▸ Task to complete
Repeat exactly the line containing "Select the Dynamic Update step bullet" and every line after it in the entries, and nothing besides.

■ ■ ■ ■ ■ ■ ■

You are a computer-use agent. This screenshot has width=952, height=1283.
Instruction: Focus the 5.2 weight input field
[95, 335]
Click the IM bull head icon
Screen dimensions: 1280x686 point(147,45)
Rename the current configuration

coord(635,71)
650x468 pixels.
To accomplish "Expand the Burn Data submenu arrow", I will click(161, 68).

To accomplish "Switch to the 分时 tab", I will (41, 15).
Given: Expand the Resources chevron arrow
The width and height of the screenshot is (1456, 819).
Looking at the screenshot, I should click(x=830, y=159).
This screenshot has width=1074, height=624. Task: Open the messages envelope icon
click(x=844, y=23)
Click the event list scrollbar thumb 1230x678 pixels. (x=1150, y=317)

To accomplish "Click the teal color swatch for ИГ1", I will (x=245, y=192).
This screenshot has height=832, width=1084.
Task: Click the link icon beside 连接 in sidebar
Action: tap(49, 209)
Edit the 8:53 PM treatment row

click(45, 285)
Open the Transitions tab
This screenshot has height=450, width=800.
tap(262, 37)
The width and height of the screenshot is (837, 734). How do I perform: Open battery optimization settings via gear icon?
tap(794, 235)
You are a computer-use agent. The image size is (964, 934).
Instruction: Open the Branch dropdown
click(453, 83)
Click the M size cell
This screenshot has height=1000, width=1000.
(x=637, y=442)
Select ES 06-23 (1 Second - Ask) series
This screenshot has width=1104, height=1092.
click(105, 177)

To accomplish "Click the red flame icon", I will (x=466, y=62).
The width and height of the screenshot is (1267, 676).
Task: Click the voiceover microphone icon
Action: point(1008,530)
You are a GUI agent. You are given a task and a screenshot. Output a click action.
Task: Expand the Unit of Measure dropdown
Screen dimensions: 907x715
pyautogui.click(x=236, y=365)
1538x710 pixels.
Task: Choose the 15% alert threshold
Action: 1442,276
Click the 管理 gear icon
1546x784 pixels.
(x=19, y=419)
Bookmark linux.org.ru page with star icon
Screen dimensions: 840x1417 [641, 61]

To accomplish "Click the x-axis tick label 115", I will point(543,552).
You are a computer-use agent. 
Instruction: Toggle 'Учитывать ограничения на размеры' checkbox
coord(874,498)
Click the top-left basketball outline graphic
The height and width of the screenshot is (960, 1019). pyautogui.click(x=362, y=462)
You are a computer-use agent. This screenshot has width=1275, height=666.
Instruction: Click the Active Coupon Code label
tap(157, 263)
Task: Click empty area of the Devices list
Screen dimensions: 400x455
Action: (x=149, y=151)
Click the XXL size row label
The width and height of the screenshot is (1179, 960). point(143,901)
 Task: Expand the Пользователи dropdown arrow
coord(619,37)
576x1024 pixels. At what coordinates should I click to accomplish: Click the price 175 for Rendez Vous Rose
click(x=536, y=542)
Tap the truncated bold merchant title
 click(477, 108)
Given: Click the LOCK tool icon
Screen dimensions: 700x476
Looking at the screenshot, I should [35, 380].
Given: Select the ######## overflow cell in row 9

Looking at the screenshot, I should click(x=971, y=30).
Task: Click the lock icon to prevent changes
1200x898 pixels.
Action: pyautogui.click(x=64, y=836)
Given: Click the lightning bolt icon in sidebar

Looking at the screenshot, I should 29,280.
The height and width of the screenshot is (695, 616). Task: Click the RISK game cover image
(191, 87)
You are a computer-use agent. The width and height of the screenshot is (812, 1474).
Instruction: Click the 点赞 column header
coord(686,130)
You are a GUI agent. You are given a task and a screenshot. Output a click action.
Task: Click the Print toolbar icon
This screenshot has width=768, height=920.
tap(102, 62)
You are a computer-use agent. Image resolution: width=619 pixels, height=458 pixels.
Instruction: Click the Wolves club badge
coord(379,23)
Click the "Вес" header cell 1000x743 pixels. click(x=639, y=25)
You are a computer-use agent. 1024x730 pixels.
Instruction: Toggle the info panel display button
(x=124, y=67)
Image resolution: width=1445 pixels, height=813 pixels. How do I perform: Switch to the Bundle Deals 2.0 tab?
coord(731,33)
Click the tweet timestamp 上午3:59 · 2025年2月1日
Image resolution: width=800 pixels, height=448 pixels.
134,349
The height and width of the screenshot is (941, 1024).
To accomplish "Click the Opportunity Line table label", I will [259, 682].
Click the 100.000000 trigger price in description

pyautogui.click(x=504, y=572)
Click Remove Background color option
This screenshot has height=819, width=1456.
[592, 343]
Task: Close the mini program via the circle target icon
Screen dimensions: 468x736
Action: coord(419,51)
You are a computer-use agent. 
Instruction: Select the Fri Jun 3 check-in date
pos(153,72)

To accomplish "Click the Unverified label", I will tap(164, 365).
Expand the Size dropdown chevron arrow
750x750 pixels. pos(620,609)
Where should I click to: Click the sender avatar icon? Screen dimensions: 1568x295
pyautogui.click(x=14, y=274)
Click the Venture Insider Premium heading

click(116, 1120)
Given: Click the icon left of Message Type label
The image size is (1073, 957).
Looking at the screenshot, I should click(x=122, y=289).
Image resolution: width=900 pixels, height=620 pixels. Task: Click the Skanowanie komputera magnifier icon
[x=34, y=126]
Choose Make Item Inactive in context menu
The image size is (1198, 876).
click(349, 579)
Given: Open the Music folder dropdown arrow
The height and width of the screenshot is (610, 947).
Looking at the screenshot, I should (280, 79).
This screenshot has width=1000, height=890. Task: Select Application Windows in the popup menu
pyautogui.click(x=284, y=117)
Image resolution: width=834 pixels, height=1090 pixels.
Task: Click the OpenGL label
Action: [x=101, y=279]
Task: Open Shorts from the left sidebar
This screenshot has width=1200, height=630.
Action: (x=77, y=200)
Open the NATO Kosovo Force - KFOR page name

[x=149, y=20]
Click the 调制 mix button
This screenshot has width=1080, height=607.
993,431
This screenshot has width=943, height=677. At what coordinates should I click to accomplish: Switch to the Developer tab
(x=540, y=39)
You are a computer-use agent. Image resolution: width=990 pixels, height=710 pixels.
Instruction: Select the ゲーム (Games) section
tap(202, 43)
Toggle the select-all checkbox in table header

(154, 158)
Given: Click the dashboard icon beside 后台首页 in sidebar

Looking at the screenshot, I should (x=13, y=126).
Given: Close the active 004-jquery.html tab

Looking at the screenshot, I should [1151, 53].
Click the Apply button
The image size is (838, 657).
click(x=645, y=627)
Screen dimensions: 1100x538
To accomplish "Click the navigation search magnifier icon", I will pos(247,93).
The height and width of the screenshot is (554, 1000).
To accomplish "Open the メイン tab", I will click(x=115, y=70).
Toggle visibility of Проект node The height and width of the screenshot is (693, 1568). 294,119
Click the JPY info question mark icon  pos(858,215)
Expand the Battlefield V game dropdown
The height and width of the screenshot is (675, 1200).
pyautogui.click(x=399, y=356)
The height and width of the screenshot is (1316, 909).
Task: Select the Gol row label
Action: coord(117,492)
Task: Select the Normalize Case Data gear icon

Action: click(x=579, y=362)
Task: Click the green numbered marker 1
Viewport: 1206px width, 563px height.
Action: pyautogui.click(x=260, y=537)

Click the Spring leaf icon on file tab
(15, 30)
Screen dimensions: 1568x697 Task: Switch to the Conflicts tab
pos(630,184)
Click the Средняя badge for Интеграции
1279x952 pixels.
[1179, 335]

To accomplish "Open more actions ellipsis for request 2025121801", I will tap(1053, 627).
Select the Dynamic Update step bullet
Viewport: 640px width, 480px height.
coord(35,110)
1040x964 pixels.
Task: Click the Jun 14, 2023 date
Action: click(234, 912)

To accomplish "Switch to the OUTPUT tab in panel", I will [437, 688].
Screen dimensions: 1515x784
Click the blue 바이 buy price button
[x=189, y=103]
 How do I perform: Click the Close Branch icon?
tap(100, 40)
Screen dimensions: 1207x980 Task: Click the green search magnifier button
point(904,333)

■ ■ ■ ■ ■ ■ ■

▸ Answer space
Select the Dynamic Update step bullet
Viewport: 640px width, 480px height.
coord(35,110)
1040x964 pixels.
Task: Click the Jun 14, 2023 date
Action: click(234, 912)

To accomplish "Switch to the OUTPUT tab in panel", I will [437, 688].
Screen dimensions: 1515x784
Click the blue 바이 buy price button
[x=189, y=103]
 How do I perform: Click the Close Branch icon?
tap(100, 40)
Screen dimensions: 1207x980 Task: Click the green search magnifier button
point(904,333)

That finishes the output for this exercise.